Ervin L Black and Anastasia Maggina

The purpose of this paper is to examine the effects of IFRS adoption on financial statement data and their usefulness in Greece. Additionally, the authors examine the…

Abstract

Purpose

The purpose of this paper is to examine the effects of IFRS adoption on financial statement data and their usefulness in Greece. Additionally, the authors examine the effect on the informativeness/usefulness of financial statement data for stock prices in Greece and the effect of the Greek Financial Crisis.
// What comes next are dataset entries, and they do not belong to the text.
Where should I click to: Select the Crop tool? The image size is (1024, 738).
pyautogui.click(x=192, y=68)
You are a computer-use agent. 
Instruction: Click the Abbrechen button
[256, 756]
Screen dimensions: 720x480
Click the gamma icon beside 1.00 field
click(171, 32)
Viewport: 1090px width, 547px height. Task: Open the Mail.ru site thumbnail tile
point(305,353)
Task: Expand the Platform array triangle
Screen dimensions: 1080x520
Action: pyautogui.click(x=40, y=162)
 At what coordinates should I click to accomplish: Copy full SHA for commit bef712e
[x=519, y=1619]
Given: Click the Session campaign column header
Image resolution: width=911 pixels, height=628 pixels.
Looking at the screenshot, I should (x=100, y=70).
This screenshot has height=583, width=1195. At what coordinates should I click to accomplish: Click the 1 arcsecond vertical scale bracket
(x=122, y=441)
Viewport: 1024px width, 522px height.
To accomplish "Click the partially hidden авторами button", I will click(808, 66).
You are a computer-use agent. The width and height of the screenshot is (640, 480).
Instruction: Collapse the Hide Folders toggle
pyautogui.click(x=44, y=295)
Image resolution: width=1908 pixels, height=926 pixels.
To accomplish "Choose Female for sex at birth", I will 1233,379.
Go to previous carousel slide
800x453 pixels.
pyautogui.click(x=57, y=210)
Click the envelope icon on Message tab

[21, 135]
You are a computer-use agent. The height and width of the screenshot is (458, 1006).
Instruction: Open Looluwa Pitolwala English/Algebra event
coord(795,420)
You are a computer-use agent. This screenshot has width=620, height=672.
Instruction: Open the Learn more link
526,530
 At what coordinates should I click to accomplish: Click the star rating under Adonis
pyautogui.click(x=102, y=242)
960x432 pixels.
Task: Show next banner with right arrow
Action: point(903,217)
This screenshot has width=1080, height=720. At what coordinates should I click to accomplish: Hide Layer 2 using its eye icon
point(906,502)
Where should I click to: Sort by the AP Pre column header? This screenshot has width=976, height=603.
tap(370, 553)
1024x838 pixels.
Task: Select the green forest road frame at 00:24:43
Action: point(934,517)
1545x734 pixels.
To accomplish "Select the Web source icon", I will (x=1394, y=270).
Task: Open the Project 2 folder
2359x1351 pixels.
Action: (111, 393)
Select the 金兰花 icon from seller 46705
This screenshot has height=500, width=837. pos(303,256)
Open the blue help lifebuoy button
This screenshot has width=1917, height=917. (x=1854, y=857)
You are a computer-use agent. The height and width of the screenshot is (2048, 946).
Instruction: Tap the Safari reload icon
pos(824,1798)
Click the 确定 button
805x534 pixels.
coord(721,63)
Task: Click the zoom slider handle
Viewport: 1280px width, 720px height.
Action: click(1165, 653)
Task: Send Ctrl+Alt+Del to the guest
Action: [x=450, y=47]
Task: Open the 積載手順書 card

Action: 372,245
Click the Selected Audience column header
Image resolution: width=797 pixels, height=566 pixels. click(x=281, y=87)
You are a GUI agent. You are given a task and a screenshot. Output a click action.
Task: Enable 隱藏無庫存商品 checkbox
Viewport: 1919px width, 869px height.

Design/methodology/approach

This study examine the effects of IFRS adoption on financial statement data and their usefulness in Greece. Additionally, the authors examine the effect on the informativeness/usefulness of financial statement data for stock prices in Greece and the effect of the Greek Financial Crisis.

Findings

The results indicate that several financial ratios were dramatically affected by IFRS adoption in Greece. In contrast to other countries, IFRS has not resulted in improved statistical behavior of these ratios in Greece: the ratios are highly skewed and the normality of their distribution is not improved. Additionally, when examining the usefulness of financial statement data for stock prices in Greece, results indicate that IFRS adoption did not necessarily improve the usefulness of the financial statements. However, the authors do find that since the financial crisis in Greece these IFRS financial statement measures are significant when regressed on stock prices.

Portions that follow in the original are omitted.